Hampton v. Foster
Decision Date | 06 January 1904 |
Docket Number | 1,169. |
Citation | 127 F. 468 |
Parties | HAMPTON v. FOSTER. |
Court | U.S. District Court — District of Massachusetts |
Benj. G. Hall, for plaintiff.
Bartlett & Anderson specially for George M. Foster, trustee.
John J Cahill, for town of Peabody.
This action at law is brought by the plaintiff, as receiver of the South Danvers National Bank, to recover an assessment levied by the Comptroller of the Currency. Jury trial is waived, and the case is submitted upon two written statements of fact respectively entitled 'Agreed Statement of Facts' and 'Amended and Additional Statement of Facts.'
I find the facts to be as set forth in both statements, except that so far as the later amended and additional statement is inconsistent with the earlier statement, I find the facts to be as set forth in the later. Many facts set forth are, in my opinion, immaterial to the present case. The defendant is described in the writ and declaration 'as trustee.' The plaintiff contends that under section 5152 of the Revised Statutes of the United States (U.S. Comp. St. 1901, p. 3465) a trust fund known as the 'Wallis School Fund' is directly liable for an assessment upon 38 shares of the stock of the South Danvers National Bank, and that the defendant Foster individually is not liable to judgment. The description of the defendant 'as trustee' must however, in this action at law, be regarded as surplusage. In Odd Fellows Hall Association v. McAllister, 153 Mass. 292, 297, 26 N.E. 863, 11 L.R.A. 172, it was said:
See, also, Shepard v. Creamer, 160 Mass. 496, 36 N.E. 475.

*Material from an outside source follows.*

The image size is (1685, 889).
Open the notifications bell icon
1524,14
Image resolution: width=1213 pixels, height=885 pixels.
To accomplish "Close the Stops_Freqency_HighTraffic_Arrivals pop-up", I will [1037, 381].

The question whether the 38 shares in question were in fact held by the defendant Foster, as trustee, in such manner as to render liable the trust funds, has been argued at length. The trust fund known as the 'Wallis School Fund' owes its origin to the following provision of the will of Dennison Wallis, of Danvers, Mass., probated in October, 1825:
'Having the prosperity, of the present and succeeding generation-- in view, I hereby order and direct my executors, or the survivor of them, to appropriate and expend, for and towards the support of a school or schools for the benefit of the whole District Number One in which I now live, all the income of the following property (after deducting a reasonable sum for their or his attending to same,) to wit, twenty-seven shares in the Beverly Bank at Beverly; ten and one half shares in the Marblehead Bank at Marblehead, and fifteen shares in the Union & Marine Insurance office at Salem; and in case either of said companies shall cease to continue; then my executors or the survivor of them, shall put the principal on interest to the best advantage, and the income of the whole (except as above) shall be forever appropriated to the above purpose; the income to be reckoned from the day of my decease.'
The defendant Foster was appointed trustee April 17, 1899, and as such trustee came into possession of 38 shares of the South Danvers National Bank stock. These shares had been purchased by trustees who had preceded foster According to the final '...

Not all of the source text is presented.